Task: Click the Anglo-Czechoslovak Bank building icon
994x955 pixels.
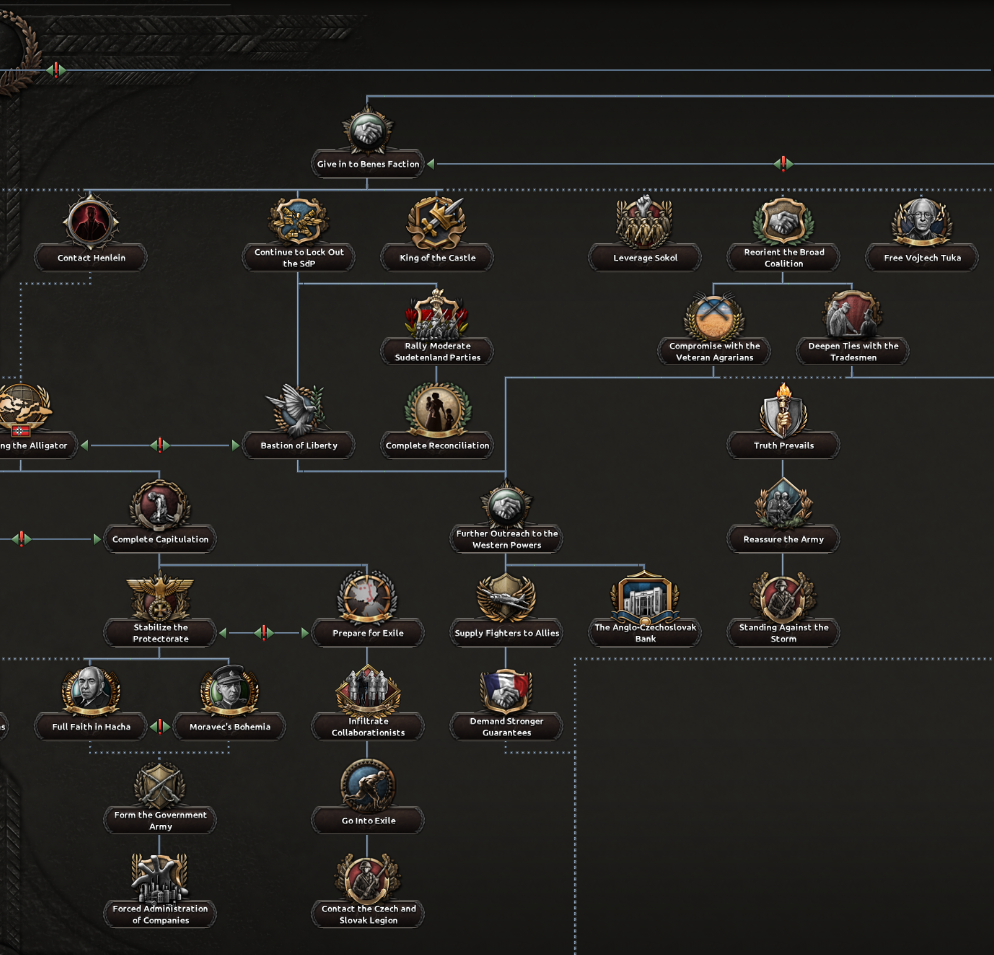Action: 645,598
========================
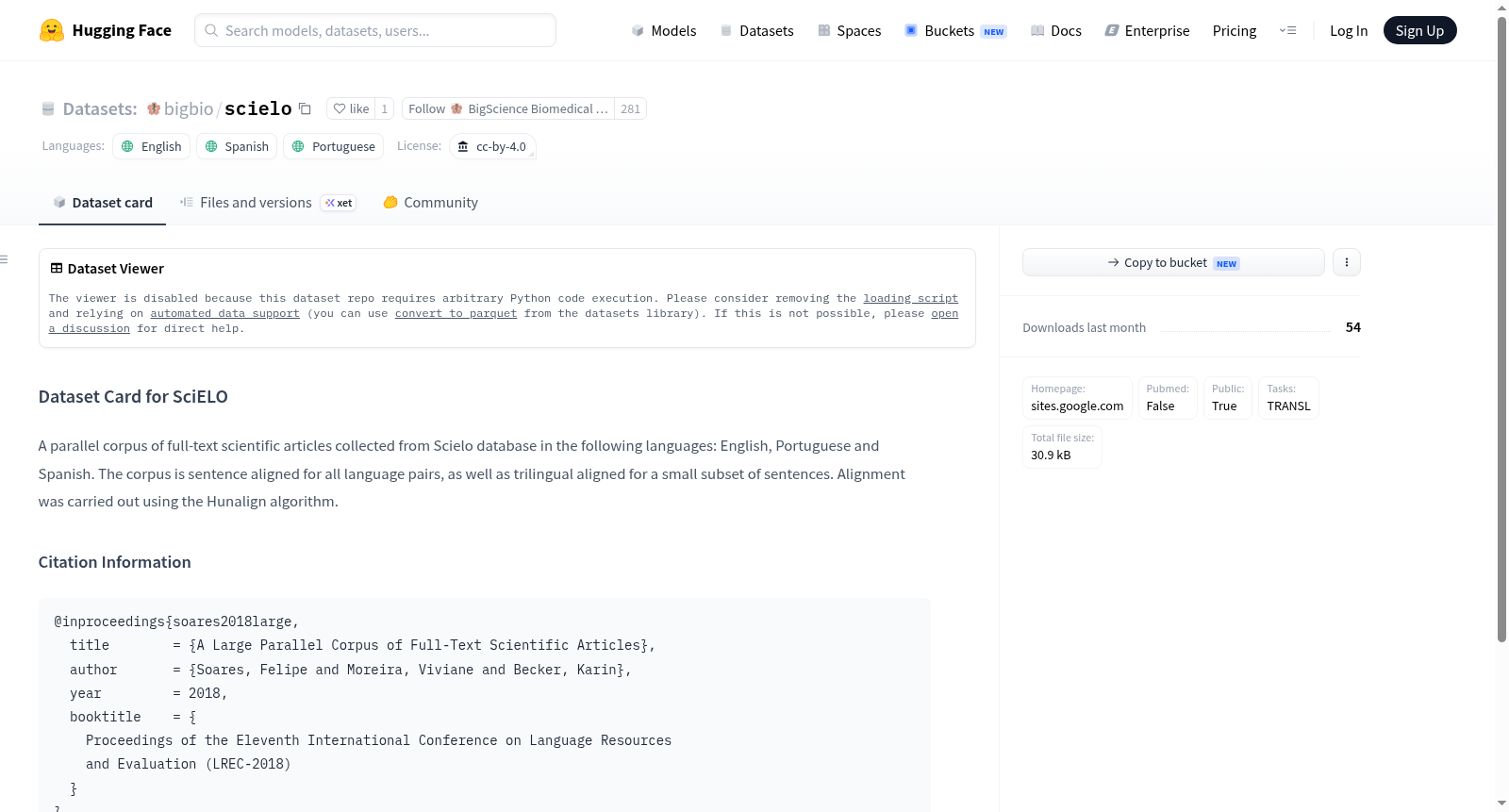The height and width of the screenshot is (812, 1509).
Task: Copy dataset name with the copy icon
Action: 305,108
========================
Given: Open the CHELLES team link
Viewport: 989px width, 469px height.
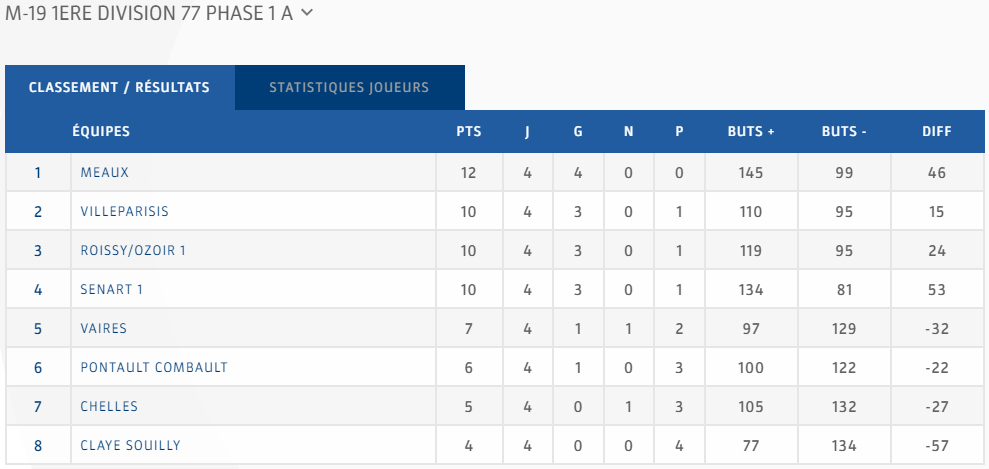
========================
Problem requirements: In the listing above, find the line with "Given: Open the CHELLES team link" and the line with "Viewport: 989px width, 469px height.", then print exactly those lines and every line between them.

Solution for this exercise:
Given: Open the CHELLES team link
Viewport: 989px width, 469px height.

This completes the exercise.